A printed version of online reference site Wikipedia could be yours for $500,000 – but you might have to clear some space on your bookshelves. Artist Michael Mandiberg has written software to convert the site’s 11.5 million entries into a format suitable for printing.
An exhibition in New York’s East Village will show the entire 11GB compressed file being uploaded to print-on-demand site Lulu.com. The upload is expected to take two weeks, after that time the entire collection will be available to buy. The paper would cost £50,000 alone for anyone trying to recreate it at home. The very first entry will be the exclamation mark, followed by chess move notation “!!” and a Sacramento dance-punk band called “!!!”. But given that Wikipedia is constantly updated by a huge team of volunteers, the collection will be out of date before it is even available to buy.

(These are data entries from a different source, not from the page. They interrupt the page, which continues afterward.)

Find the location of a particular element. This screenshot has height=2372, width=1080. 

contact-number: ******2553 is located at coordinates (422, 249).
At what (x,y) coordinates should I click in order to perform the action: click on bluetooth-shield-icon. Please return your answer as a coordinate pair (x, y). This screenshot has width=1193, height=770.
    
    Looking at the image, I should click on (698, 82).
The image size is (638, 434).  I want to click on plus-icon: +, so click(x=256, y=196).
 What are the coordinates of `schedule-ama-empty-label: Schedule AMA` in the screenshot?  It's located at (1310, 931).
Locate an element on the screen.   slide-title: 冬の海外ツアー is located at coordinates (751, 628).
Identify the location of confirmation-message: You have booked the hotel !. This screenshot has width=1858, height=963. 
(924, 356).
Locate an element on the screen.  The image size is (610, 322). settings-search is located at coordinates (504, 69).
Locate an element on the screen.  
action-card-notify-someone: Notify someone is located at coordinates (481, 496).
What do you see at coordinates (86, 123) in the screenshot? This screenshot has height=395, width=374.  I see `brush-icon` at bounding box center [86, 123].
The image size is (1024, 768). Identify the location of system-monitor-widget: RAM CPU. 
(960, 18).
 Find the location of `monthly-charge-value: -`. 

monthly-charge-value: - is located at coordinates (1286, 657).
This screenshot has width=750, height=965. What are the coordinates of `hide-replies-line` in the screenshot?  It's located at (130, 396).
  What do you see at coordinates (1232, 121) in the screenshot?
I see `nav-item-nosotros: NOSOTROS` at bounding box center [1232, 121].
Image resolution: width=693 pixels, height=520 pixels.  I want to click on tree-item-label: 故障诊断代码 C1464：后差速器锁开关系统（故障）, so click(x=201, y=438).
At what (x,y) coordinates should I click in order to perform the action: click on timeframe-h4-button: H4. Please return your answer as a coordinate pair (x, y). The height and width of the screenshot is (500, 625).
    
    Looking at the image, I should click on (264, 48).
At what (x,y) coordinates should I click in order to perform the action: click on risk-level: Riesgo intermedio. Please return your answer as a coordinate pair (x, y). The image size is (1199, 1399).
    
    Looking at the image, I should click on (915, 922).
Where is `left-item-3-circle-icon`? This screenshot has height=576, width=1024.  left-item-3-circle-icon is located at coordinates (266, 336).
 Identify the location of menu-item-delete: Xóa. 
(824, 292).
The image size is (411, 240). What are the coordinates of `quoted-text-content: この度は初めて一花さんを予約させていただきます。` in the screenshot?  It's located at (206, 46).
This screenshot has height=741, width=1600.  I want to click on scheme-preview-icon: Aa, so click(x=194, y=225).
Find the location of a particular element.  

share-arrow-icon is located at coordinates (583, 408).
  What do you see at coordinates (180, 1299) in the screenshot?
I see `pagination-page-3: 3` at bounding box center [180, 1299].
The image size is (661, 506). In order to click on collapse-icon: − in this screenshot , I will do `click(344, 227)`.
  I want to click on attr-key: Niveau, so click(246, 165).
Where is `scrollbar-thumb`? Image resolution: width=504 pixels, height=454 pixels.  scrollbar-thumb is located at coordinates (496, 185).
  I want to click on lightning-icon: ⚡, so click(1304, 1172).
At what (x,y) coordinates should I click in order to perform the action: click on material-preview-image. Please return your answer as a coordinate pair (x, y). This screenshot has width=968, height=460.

The final edition is likely to run to 7,600 volumes. The contents section will be 91 volumes alone. The feat is part poetic gesture and part data visualisation project. Mandiberg said, “When I started, I wondered ‘what if I took this new thing and made it into that old thing’.”
Lulu.com Vice President Dan Dillon told The New York Times, “It’s not every day someone comes to you and says, ‘I’d like to make a printed inventory of the largest storehouse of human knowledge in English, and would like to use your website’.”